Problem description: No line before the one containing "Task: Open the help question mark icon" is to be output; retype exactly that line and all lines that follow it to the end of the records.
>>
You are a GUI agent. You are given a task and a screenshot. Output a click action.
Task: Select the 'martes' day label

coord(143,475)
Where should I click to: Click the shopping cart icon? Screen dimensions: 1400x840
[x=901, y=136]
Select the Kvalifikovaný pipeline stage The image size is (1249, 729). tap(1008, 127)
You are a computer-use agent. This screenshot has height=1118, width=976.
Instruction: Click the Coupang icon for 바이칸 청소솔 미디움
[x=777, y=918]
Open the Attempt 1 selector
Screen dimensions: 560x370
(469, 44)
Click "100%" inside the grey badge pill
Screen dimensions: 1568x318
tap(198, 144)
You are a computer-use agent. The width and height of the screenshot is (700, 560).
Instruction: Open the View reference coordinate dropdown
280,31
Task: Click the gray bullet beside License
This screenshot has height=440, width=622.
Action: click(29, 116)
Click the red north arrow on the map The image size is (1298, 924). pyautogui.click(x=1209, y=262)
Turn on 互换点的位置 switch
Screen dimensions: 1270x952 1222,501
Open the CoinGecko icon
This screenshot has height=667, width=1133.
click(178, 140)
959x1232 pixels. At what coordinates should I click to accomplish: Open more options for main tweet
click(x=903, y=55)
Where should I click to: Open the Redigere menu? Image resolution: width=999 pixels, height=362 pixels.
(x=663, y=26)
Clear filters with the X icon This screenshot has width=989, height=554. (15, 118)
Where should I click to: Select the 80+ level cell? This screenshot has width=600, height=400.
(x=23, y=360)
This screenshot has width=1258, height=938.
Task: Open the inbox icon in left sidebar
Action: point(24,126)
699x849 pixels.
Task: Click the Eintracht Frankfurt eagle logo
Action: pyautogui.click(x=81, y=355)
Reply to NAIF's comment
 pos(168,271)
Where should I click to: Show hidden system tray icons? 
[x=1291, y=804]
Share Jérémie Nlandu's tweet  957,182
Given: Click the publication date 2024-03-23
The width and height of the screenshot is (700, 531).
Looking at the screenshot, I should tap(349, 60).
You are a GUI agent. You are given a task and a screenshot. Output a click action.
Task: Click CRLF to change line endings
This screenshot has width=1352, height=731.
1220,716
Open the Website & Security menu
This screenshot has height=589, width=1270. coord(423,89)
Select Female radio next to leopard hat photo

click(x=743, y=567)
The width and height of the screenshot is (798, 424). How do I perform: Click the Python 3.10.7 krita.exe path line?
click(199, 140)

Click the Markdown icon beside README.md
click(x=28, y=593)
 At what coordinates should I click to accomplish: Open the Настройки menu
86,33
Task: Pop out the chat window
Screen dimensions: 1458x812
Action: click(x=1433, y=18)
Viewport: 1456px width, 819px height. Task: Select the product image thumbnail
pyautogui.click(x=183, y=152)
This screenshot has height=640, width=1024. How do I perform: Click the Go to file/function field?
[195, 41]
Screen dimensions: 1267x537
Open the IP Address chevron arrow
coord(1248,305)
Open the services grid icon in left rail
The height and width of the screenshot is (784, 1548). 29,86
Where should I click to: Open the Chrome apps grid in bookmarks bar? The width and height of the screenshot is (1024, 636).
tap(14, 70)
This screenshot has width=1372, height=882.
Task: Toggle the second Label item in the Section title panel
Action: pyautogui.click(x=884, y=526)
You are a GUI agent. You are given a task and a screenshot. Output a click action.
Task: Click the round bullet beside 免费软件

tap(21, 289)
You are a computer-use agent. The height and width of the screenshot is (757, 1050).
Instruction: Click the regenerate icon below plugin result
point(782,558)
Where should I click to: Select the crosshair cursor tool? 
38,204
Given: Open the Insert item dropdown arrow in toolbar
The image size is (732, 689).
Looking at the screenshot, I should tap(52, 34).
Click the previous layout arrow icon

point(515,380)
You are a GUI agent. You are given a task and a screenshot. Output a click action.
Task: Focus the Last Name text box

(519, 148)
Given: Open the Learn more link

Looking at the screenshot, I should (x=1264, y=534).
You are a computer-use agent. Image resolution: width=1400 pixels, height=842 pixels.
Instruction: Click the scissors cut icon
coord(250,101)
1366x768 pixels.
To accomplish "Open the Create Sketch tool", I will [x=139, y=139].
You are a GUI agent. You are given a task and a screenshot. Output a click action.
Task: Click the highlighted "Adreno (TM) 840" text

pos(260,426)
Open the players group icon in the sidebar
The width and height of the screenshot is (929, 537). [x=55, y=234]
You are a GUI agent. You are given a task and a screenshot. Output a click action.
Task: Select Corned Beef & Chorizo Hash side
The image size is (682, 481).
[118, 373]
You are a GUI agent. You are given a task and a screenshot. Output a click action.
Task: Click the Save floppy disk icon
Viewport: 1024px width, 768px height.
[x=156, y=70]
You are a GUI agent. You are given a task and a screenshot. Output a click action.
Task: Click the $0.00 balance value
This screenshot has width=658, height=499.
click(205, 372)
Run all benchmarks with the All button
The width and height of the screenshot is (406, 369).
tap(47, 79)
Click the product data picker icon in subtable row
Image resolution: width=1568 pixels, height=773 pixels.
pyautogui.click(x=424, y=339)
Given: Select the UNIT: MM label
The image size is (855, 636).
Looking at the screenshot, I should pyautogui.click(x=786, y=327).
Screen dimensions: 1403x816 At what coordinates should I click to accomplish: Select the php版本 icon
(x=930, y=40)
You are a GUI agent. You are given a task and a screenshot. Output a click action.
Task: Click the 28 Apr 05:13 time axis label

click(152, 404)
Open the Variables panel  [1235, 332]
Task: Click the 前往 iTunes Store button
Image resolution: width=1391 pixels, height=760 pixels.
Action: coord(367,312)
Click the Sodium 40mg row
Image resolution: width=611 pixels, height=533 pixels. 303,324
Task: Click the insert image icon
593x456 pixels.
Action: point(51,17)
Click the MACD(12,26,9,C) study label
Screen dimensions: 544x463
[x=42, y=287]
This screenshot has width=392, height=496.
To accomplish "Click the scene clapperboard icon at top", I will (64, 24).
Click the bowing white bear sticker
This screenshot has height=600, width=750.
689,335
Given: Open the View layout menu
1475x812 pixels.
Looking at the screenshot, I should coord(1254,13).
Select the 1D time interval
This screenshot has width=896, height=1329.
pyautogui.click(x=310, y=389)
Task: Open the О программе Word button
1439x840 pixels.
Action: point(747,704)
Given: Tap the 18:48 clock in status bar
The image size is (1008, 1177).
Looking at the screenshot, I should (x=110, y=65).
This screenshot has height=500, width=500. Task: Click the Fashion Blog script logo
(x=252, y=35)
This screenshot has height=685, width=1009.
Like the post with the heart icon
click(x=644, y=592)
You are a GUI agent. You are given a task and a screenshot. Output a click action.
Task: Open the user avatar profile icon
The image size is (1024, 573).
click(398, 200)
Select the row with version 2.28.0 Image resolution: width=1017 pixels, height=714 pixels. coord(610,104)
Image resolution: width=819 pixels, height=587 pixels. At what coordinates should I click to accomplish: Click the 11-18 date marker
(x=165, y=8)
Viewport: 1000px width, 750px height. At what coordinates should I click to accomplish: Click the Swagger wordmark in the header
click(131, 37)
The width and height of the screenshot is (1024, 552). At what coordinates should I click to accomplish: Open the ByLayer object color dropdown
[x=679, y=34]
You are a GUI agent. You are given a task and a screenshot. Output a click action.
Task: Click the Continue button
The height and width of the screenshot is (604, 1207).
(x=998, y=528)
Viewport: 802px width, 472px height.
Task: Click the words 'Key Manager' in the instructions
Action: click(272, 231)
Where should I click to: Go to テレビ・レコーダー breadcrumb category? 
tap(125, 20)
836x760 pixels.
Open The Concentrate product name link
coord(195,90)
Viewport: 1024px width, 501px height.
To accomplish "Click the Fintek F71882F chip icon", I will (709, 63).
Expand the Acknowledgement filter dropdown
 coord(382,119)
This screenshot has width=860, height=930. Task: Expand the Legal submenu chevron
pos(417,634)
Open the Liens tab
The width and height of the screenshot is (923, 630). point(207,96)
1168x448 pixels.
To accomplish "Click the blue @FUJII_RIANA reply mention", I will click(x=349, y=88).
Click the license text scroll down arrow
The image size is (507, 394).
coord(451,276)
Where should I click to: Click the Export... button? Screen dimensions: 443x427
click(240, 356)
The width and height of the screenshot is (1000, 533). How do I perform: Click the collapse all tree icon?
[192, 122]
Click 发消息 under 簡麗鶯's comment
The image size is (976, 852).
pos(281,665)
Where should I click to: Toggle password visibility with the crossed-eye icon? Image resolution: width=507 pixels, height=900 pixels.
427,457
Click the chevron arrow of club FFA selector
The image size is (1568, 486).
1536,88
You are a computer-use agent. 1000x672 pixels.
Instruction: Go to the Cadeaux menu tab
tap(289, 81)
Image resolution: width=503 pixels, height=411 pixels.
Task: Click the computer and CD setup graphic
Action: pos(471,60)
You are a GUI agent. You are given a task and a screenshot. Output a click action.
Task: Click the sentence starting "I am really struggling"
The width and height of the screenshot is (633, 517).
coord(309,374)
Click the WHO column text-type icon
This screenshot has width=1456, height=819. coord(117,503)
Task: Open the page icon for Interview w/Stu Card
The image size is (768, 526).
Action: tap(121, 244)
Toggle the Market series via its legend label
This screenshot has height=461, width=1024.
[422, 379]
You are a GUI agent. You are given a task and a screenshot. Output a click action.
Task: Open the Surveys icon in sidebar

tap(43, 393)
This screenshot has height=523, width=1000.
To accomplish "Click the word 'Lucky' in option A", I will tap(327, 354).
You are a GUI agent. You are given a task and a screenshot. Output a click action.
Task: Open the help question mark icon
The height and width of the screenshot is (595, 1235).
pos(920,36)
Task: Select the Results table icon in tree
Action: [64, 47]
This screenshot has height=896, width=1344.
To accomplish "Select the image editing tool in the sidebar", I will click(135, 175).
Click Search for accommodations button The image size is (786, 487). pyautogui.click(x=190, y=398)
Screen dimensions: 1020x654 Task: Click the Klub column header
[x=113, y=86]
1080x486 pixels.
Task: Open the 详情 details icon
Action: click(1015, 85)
<<
Reply:
Task: Open the help question mark icon
The height and width of the screenshot is (595, 1235).
pos(920,36)
Task: Select the Results table icon in tree
Action: [64, 47]
This screenshot has height=896, width=1344.
To accomplish "Select the image editing tool in the sidebar", I will click(135, 175).
Click Search for accommodations button The image size is (786, 487). pyautogui.click(x=190, y=398)
Screen dimensions: 1020x654 Task: Click the Klub column header
[x=113, y=86]
1080x486 pixels.
Task: Open the 详情 details icon
Action: click(1015, 85)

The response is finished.